His research shows that when fourth graders are asked to develop a concept map about thinking, most of their brainstorming centers around what they think and where they think it. “When students don’t have strategies about thinking, that’s how they respond – what they think and where they think,” Richhart said. Many fifth graders start to include broad categories of thinking on their concept maps like “problem solving” or “understanding.” Those things are associated with thinking, but fifth graders often haven’t quite hit on the process of thinking.

By sixth grade a few students are starting to include some strategies for thinking in their maps, such as “concentrate” or “don’t get caught up in things that aren’t relevant.” But by ninth grade many students include specific strategies for thinking on their concept maps, including “making connections,” “comparing” and “breaking things down.”

Ritchhart studied 400 students at a school focusing on cultivating a culture of thinking. The study had no control group, but Ritchhart could chart development of metacognition from 4th-11th grades.

“Students basically made a two-and-a-half year gain from what would be expected just from teachers trying to create that culture of thinking,” Ritchhart said.
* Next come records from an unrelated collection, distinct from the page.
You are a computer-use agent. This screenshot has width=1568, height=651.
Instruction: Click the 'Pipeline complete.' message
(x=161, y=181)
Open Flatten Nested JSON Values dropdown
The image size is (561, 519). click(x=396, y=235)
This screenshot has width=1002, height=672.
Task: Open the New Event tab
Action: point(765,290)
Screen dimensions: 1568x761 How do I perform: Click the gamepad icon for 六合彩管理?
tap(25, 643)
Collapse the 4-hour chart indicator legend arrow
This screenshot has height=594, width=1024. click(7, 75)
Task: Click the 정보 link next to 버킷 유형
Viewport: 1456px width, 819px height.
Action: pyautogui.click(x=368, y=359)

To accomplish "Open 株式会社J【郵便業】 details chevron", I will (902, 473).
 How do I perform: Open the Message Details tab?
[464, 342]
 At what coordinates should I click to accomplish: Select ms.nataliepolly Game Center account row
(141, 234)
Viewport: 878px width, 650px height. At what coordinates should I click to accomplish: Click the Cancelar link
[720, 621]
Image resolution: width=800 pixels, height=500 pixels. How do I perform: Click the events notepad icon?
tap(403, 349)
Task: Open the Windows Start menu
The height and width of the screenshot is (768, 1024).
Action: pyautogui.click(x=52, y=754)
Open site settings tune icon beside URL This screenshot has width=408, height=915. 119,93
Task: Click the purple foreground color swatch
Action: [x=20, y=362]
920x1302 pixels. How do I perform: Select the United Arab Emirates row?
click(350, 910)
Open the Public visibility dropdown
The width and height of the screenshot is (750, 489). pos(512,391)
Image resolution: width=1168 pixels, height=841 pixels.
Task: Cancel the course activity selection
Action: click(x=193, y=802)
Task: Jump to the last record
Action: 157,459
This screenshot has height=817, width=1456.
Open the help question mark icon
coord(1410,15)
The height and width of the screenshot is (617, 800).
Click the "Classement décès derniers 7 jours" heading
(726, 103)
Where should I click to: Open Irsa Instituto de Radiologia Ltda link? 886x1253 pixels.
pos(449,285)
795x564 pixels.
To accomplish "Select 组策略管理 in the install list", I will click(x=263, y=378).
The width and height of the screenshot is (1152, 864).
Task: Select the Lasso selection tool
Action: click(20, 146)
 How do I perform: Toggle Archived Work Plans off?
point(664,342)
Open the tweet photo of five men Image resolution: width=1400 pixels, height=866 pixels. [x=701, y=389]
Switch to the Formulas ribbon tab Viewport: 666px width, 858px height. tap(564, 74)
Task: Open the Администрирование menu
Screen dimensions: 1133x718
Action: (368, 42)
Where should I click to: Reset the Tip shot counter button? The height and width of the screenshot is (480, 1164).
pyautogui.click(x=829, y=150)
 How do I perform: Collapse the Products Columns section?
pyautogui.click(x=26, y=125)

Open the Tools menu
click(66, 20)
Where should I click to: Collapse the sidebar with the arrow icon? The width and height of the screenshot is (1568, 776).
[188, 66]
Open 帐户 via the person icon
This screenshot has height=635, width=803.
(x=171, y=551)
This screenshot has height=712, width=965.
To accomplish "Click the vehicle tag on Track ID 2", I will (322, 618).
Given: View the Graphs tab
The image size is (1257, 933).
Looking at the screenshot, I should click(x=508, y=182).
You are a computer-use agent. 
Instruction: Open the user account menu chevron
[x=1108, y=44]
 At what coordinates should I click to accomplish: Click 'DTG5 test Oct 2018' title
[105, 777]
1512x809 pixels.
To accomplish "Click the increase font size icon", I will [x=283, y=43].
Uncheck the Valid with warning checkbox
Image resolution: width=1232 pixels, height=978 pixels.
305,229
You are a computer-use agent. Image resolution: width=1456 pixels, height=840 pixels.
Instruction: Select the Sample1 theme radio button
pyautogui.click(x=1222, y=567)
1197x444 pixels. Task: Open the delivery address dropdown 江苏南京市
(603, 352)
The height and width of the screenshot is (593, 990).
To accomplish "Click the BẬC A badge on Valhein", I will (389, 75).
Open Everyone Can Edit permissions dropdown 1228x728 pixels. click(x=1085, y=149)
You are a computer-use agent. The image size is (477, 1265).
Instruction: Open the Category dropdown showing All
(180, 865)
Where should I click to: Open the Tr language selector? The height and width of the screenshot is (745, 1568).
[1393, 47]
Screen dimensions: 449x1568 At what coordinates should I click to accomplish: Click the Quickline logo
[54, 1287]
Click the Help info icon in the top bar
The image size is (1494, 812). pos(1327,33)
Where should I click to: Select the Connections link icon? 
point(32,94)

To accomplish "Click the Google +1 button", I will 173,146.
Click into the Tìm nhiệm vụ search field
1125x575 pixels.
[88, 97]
He admits that the study isn’t definitive, but to him it’s proof that when teachers focus on these ideas they do see improvement.


HOW CAN EDUCATORS HELP?

In a culture of thinking, students recognize that collective and individual thinking is valued, visible and actively promoted as part of the regular day-to-day experience of all group members. This type of culture can exist in any place where learning is part of the experience including school, after school programming or museum programs.

To help make these ideas more concrete, Ritchhart and his colleagues have been working to hone in on a short list of “thinking moves” related to understanding. To test whether these moves were really crucial, researchers asked themselves: could a student say she really understood something if she hadn’t engaged in these activities? They believe the important “thinking moves” that lead to understanding are:

  • Naming: being able to identify the parts and pieces of a thing
  • Inquiry: questioning should drive the process throughout
  • Looking at different perspectives and viewpoints
  • Reasoning with evidence
  • Making connections to prior knowledge, across subject areas, even into personal lives
  • Uncovering complexity
  • Capture the heart and make firm conclusions
  • Building explanations, interpretations and theories.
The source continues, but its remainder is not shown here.